» WHAT THE TASK REQUIRES:
Please turn the lines of the listing, from its start up to and including the line with "Impressum (51, 2308)", into a Markdown table with the columns Row and Line, leaving out any blank lines.

-- begin STORED DATA --

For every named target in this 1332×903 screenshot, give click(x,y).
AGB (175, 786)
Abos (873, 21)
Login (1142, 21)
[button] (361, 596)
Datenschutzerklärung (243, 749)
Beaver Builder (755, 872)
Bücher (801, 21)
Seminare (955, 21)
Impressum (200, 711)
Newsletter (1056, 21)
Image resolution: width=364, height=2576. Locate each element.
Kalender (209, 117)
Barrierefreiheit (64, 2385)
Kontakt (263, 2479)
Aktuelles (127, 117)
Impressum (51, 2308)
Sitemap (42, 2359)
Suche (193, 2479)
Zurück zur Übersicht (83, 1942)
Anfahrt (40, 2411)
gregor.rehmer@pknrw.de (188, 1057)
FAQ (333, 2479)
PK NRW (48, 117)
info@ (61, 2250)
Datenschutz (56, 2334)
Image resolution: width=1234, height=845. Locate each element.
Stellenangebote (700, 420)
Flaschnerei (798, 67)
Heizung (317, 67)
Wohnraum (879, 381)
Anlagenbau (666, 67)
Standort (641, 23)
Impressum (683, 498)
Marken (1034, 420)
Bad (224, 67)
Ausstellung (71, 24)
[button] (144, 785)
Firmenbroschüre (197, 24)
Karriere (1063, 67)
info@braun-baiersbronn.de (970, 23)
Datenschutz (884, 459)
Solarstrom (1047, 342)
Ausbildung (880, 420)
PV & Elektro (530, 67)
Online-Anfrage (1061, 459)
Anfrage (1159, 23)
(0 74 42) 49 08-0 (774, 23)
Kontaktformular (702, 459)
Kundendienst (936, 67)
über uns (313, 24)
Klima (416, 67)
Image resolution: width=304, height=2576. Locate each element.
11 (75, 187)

-- end STORED DATA --

» SOLUTION FOR THIS TASK:
| Row | Line |
|---|---|
| 1 | For every named target in this 1332×903 screenshot, give click(x,y). |
| 2 | AGB (175, 786) |
| 3 | Abos (873, 21) |
| 4 | Login (1142, 21) |
| 5 | [button] (361, 596) |
| 6 | Datenschutzerklärung (243, 749) |
| 7 | Beaver Builder (755, 872) |
| 8 | Bücher (801, 21) |
| 9 | Seminare (955, 21) |
| 10 | Impressum (200, 711) |
| 11 | Newsletter (1056, 21) |
| 12 | Image resolution: width=364, height=2576. Locate each element. |
| 13 | Kalender (209, 117) |
| 14 | Barrierefreiheit (64, 2385) |
| 15 | Kontakt (263, 2479) |
| 16 | Aktuelles (127, 117) |
| 17 | Impressum (51, 2308) |